Reproduce the lines of the records below word for word, from the line with "The width and height of the screenshot is (1053, 497)." up to and including the line with "pos(115,48)".

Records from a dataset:
====

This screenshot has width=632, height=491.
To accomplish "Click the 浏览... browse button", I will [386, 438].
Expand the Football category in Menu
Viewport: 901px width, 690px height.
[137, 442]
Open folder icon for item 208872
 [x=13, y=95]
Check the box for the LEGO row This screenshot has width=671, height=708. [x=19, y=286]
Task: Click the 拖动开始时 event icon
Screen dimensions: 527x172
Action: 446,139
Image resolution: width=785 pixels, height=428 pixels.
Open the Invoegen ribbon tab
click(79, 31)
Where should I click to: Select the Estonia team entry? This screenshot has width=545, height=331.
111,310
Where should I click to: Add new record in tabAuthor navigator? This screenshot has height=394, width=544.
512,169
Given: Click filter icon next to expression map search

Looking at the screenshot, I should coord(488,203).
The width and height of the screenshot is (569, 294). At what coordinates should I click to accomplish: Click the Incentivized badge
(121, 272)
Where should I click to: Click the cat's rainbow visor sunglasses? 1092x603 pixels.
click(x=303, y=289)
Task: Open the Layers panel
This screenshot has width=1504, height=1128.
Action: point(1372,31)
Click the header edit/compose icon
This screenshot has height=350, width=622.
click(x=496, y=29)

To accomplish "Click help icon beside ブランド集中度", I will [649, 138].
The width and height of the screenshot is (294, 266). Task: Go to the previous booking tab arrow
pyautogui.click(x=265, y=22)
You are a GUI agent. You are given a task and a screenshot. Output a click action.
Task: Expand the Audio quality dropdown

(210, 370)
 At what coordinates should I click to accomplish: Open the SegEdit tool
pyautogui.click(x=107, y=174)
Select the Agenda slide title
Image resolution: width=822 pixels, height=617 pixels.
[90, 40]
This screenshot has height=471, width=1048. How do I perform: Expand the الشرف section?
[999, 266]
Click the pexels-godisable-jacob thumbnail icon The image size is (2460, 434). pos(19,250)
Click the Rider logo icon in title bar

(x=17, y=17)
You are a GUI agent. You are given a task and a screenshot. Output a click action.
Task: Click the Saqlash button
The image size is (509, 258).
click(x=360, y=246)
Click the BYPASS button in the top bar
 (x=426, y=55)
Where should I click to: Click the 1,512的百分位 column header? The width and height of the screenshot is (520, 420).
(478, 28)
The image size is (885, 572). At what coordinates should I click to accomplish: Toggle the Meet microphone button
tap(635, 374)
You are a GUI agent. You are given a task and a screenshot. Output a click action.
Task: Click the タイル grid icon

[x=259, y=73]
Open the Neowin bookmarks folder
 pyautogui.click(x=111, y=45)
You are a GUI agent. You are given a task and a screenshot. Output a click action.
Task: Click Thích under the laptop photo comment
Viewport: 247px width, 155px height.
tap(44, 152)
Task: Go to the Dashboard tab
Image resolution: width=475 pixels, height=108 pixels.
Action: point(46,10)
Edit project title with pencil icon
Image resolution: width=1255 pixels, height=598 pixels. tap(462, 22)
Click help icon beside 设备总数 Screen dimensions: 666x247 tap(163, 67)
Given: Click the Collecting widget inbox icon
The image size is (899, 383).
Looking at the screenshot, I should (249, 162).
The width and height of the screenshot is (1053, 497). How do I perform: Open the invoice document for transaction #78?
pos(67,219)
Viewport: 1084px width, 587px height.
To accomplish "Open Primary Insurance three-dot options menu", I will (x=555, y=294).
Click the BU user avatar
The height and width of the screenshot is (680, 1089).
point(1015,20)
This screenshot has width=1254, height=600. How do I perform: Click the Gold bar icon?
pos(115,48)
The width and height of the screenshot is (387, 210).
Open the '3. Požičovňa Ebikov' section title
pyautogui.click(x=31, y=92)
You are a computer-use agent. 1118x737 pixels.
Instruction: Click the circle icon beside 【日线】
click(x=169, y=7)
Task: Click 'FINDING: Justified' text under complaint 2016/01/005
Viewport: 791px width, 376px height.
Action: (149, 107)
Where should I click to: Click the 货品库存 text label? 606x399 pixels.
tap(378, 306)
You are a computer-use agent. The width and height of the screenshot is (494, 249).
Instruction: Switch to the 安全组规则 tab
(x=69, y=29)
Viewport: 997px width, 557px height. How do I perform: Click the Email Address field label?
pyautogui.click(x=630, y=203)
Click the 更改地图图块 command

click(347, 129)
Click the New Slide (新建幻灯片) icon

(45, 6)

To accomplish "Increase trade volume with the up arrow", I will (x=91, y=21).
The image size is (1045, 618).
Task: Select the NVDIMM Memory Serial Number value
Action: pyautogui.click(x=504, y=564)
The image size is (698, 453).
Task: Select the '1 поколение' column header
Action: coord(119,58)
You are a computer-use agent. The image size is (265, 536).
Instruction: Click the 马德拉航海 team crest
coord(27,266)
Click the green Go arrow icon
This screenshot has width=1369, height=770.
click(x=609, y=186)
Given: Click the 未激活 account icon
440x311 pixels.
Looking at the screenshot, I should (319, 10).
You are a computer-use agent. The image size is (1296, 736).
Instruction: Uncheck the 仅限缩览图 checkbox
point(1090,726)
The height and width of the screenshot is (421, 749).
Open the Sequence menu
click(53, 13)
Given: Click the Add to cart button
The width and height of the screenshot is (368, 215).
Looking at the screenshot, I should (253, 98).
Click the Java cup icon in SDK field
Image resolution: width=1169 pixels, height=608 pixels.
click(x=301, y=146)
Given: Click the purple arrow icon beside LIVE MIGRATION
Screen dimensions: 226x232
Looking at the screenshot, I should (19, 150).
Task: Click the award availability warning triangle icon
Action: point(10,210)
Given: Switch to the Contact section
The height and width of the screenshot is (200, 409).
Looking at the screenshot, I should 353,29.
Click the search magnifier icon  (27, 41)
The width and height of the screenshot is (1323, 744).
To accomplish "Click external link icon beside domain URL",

====

Exercise output:
The width and height of the screenshot is (1053, 497). How do I perform: Open the invoice document for transaction #78?
pos(67,219)
Viewport: 1084px width, 587px height.
To accomplish "Open Primary Insurance three-dot options menu", I will (x=555, y=294).
Click the BU user avatar
The height and width of the screenshot is (680, 1089).
point(1015,20)
This screenshot has width=1254, height=600. How do I perform: Click the Gold bar icon?
pos(115,48)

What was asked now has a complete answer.